Rechtbank Zeeland-West-Brabant, 27-05-2016, ECLI:NL:RBZWB:2016:3046, BRE - 14 _ 1590
Rechtbank Zeeland-West-Brabant, 27-05-2016, ECLI:NL:RBZWB:2016:3046, BRE - 14 _ 1590
Gegevens
- Instantie
- Rechtbank Zeeland-West-Brabant
- Datum uitspraak
- 27 mei 2016
- Datum publicatie
- 13 juli 2016
- ECLI
- ECLI:NL:RBZWB:2016:3046
- Zaaknummer
- BRE - 14 _ 1590
Inhoudsindicatie
Navorderingsaanslagen IB/PVV en Zvw
De rechtbank gaat voorbij aan belanghebbendes verzoek om getuigen op te roepen nu hij de relevantie van de vragen die hij aan de getuige wil stellen niet duidelijk heeft gemaakt.
Door het niet voeren van een kasadministratie ondanks de substantiële contante ontvangsten heeft belanghebbende willens en wetens de aanmerkelijke kans aanvaard dat te weinig belasting zou worden geheven. Er is geen sprake van opgewekt vertrouwen nu niet aannemelijk is gemaakt dat de desbetreffende facturen reeds in 2011 tot de gecontroleerde administratie behoorden.
Uitspraak
Belastingrecht, meervoudige kamer
Locatie: Breda
Zaaknummers BRE 14/1590 tot en met 14/1592
uitspraak van 27 mei 2016
Uitspraak als bedoeld in afdeling 8.2.6 van de Algemene wet bestuursrecht (Awb) in het geding tussen
[belanghebbende] , wonende te [woonplaats] ,
belanghebbende,
en
de inspecteur van de Belastingdienst,
de inspecteur.
1 Ontstaan en loop van het geding
De inspecteur heeft bij geschrift met dagtekening 22 juli 2013 het verzamelinkomen over 2009 nader vastgesteld op € 28.960 en (kennelijk) bij beschikking een (hoger) bedrag aan verlies uit werk en woning uit een voorafgaand jaar verrekend – in totaal € 28.960 – met het (hoger vastgestelde) inkomen uit werk en woning in 2009 van € 28.960 (hierna: de beschikking) (zaaknummer BRE 14/1590).
De inspecteur heeft aan belanghebbende over het jaar 2010 navorderingsaanslagen inkomstenbelasting/premie volksverzekeringen (hierna: IB) (zaaknummer BRE 14/1591) en inkomensafhankelijke bijdrage zorgverzekeringswet (hierna: Zvw) (zaaknummer BRE 14/1592), beide met dagtekening 17 juli 2013, opgelegd en bij gelijktijdige beschikkingen heffingsrente in rekening gebracht.
De navorderingsaanslag IB 2010 is opgelegd naar een belastbaar inkomen uit werk en woning van € 12.477, en de navorderingsaanslag Zvw is opgelegd naar een maximum bijdrage-inkomen van € 33.189.

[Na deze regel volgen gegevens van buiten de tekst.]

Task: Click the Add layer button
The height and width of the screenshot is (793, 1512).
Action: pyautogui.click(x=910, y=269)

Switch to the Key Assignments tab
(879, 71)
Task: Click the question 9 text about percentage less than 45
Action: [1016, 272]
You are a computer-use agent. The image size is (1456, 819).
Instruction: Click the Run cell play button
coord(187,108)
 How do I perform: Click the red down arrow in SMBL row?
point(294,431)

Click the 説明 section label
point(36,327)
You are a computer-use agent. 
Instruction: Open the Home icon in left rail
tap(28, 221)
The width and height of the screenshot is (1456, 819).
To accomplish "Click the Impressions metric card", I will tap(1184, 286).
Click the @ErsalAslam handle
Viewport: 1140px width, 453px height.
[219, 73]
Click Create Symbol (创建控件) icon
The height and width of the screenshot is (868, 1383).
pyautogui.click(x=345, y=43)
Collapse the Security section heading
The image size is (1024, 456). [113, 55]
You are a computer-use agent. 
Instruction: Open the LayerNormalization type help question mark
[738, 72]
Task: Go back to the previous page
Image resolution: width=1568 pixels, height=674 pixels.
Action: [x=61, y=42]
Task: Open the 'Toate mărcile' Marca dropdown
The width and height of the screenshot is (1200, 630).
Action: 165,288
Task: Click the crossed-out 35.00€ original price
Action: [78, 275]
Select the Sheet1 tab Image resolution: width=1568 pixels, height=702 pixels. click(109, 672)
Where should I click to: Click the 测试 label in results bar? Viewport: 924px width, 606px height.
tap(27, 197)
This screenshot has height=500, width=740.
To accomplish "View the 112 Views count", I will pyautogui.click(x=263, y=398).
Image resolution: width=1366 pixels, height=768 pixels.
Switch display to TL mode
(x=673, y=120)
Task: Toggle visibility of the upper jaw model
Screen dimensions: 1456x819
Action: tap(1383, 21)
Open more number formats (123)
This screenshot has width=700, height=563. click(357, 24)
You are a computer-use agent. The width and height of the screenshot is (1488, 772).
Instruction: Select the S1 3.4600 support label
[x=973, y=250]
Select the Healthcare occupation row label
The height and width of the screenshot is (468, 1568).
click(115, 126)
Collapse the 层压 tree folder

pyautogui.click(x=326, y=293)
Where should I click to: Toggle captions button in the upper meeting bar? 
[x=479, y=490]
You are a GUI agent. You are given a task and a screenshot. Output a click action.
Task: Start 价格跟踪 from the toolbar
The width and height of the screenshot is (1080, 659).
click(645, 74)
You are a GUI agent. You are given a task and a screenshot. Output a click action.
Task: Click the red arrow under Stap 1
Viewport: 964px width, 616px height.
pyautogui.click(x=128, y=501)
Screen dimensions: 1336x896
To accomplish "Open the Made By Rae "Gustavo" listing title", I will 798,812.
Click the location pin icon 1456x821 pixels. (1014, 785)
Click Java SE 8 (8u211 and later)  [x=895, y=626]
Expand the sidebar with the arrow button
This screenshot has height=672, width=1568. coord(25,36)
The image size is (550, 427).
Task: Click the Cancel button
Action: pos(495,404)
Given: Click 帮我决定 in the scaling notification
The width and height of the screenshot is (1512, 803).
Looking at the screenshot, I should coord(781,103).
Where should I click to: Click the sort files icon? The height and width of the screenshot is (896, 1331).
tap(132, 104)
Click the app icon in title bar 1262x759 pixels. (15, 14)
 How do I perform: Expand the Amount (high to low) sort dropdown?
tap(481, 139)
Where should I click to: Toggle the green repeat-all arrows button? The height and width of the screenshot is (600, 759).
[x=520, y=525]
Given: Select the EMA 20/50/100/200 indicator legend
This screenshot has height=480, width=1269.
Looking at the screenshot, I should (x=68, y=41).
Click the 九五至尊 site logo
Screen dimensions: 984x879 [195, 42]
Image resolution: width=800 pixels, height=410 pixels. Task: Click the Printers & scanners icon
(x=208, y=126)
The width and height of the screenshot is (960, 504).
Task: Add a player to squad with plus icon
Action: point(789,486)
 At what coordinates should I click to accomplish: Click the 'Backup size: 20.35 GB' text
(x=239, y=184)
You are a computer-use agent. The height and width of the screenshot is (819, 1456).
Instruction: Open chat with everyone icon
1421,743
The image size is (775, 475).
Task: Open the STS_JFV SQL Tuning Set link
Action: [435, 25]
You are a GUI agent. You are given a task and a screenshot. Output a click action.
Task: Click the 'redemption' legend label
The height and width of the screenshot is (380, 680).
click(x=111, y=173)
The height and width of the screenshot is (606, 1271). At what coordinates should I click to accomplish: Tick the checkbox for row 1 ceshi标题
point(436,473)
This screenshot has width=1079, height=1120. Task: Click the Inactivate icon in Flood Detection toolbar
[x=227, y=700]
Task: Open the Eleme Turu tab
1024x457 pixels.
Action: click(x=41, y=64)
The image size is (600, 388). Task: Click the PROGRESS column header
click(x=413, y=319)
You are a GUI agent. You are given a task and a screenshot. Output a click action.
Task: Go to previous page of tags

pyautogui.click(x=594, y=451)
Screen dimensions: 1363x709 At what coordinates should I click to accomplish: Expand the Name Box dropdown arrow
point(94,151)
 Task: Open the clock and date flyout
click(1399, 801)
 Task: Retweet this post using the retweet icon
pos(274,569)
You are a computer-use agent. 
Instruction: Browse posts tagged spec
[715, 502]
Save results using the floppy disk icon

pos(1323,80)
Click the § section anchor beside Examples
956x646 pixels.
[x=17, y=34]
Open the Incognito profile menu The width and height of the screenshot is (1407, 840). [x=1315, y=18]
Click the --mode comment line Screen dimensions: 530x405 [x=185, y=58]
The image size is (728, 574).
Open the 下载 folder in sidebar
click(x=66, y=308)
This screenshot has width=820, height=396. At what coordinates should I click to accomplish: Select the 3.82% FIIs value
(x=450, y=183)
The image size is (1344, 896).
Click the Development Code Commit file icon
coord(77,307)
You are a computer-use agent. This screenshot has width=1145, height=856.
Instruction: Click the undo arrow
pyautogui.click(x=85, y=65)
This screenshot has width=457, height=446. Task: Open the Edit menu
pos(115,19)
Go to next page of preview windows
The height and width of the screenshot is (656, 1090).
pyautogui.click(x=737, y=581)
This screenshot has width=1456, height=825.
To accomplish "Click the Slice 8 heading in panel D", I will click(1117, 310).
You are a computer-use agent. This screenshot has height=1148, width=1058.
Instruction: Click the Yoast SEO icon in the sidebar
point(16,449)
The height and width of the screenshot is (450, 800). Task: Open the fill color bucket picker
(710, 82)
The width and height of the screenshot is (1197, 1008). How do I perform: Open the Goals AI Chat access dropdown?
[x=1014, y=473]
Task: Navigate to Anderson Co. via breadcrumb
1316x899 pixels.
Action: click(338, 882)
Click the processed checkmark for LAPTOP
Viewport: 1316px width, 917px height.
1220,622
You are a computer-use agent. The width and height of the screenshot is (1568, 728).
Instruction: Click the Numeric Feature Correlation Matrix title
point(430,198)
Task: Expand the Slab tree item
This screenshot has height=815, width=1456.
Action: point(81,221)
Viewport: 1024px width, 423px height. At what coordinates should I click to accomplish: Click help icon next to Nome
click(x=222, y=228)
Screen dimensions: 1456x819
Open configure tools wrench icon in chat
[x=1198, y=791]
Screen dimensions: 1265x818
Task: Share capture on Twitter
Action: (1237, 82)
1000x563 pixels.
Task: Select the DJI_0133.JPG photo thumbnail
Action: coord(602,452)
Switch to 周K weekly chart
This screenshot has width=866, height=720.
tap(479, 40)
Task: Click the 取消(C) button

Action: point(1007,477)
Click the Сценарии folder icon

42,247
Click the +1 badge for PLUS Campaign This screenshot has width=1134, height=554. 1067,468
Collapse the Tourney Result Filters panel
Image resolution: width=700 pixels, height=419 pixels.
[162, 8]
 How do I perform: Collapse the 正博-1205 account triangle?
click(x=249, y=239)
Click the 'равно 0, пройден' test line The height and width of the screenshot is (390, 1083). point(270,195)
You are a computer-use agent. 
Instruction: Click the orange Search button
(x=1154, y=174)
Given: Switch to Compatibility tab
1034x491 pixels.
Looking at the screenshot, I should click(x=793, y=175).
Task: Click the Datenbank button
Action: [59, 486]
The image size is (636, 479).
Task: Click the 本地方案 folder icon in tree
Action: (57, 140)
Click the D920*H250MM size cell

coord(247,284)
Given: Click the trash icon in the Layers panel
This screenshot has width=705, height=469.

De inspecteur heeft bij in één geschrift vervatte uitspraken op bezwaar van 4 maart 2014 de beschikking, de navorderingsaanslagen en de heffingsrente gehandhaafd.
Belanghebbende heeft daartegen bij brief van 11 maart 2014, ontvangen bij de rechtbank op 13 maart 2014, beroep ingesteld. Ter zake van deze beroepen heeft de griffier van belanghebbende een griffierecht geheven van € 45.
De inspecteur heeft een verweerschrift ingediend.
Het onderzoek ter zitting voor de enkelvoudige kamer heeft plaatsgevonden op 13 mei 2015 te Tilburg. Aldaar zijn verschenen en gehoord, belanghebbende, vergezeld van zijn gemachtigde [gemachtigde] , verbonden aan [kantoornaam gemachtigde] te
’s-Hertogenbosch, en namens de inspecteur, [verweerder] . Van het verhandelde ter zitting is een proces-verbaal opgesteld dat in afschrift aan partijen is toegezonden.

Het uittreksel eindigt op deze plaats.